I don't disagree with Tracey's overall premise that women are pressured by society to present an unrealistic image of themselves. I do, however, disagree with some of her conclusions. That the time we spend on "grooming" each day cuts into our job "productivity" and ultimately our "earning power." She quotes lots of statistics, one of which is that women spend an average of twenty-seven minutes a day on grooming. And she suggests that we could be spending that time more productively. Like maybe working? Don't North American workers already spend too much time at work and not enough time on themselves compared with workers in many European countries? Does everything have to be linked to ones' "productivity?" Maybe "grooming" is important in other ways.
I don't know about you, but I consider my twenty-seven minutes a day "me" time. When I had a stressful job, with responsibilities for my students, my department members, multiple committees at both the school and the board level, extra-curricular activities etc etc... that half hour doing my hair and make-up in the morning was quiet time when I could get my head straight and think about my upcoming day and week. Hubby would bring me a cup of tea, and as I waited for my flattening iron to heat, I'd review my class preps, a meeting agenda... whatever. And when I emerged from the bathroom, I was groomed, caffeinated, organized, and ready for my day.

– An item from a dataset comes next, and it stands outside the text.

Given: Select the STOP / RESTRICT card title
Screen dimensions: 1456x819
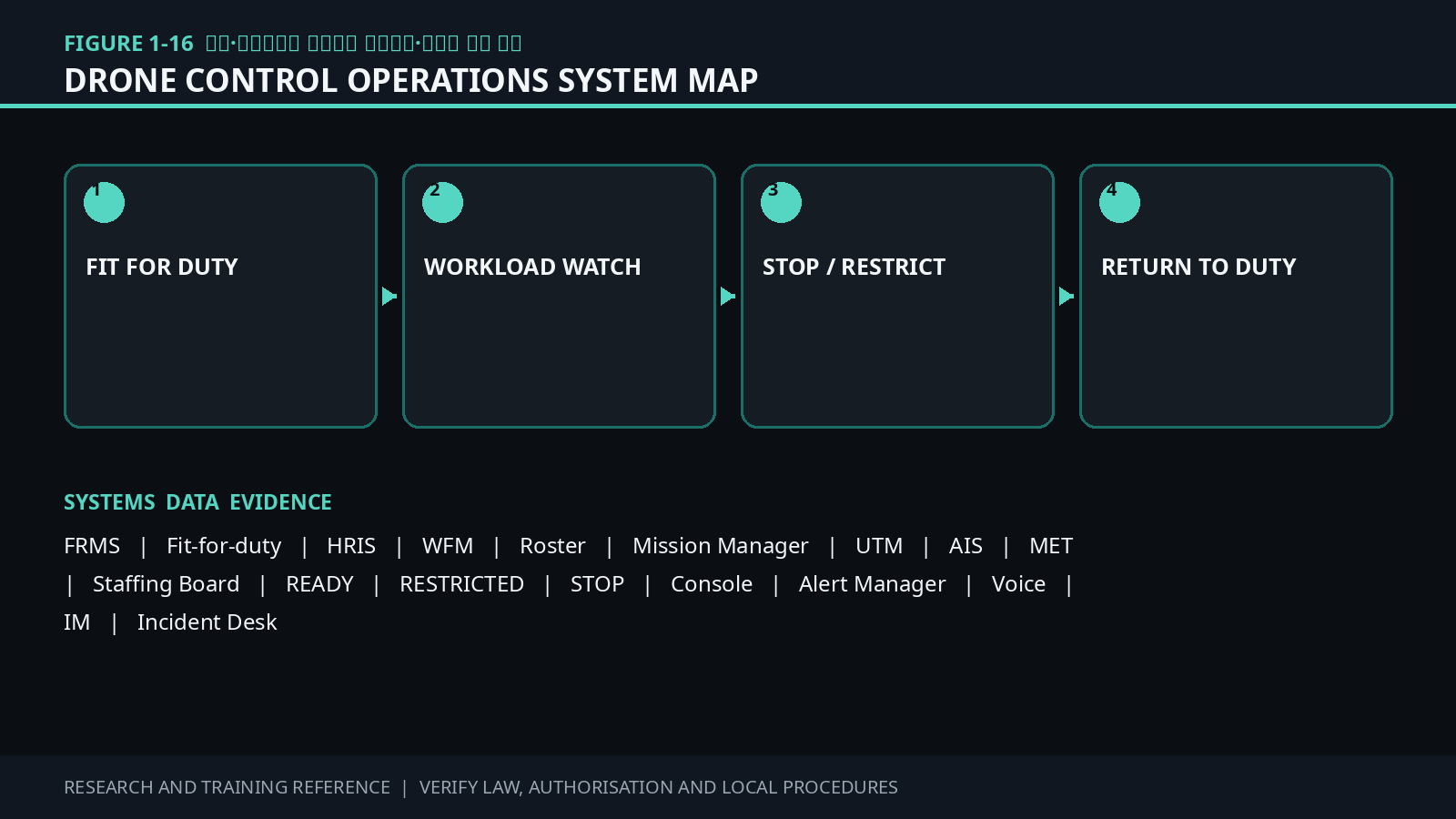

Since I retired, I spend a lot less time daily on hair and make-up. Now that I'm not going to work, most days I sport a kind of "make-under" look. I never wear make-up when Hubby and I walk, or cycle, or hike, or ski. I never wear make-up camping. D'uh. That would be silly, as far as I'm concerned. If I'm doing errands, shopping for groceries, running to the drug store, the library, and the post office, I usually apply tinted moisturiser, some mascara, and a little under-eye concealer. But for shopping downtown, going out to lunch or dinner, to my book club, or to a party I add eye shadow and liner, blush, lipstick... the usual. I always do my hair. Always. And I don't feel that I'm covering up the real me, wearing armour, or hiding behind a mask. I really don't. It's just that I have three faces that I present to the world: my make-up-less, wilderness, fishing, biking, skiing face... my daily running around town in my jeans and sneakers face... and my going out, high heels, dress-up face. I wouldn't wear my Gortex jacket and my hiking boots to a party, or my high heels on the ski trail. It's the same idea. But with make-up.
This is a shot of Hubby and me. We're displaying our cycling/ ice cream eating faces on Île d'Orléans last summer.
I don't argue with Tracey Spicer's decision to ditch her arduous hair and make-up routine. I also don't disagree with her admonishments to society for making women feel that they are judged on their appearance, instead of their actions and intellect. We should be judged for what we achieve and not what we look like. I don't disagree with Spicer's idea that unnecessary personal grooming can interfere with more important activities. I mean, she says that she spends forty-five minutes a day on her hair alone; now that is a little extreme. But I also happen to think some situations call for us to take a little more care with our appearance. Maybe not forty-five minutes. But twenty-seven sounds reasonable. I don't think that makes us slaves to social pressure. Or less productive. Just appropriately turned out.
Like scary clown make-up on Hallowe'en. That's totally appropriate. Good job on the make-up Em.
So where do you stand on the whole make-up, make-over, make-under thing?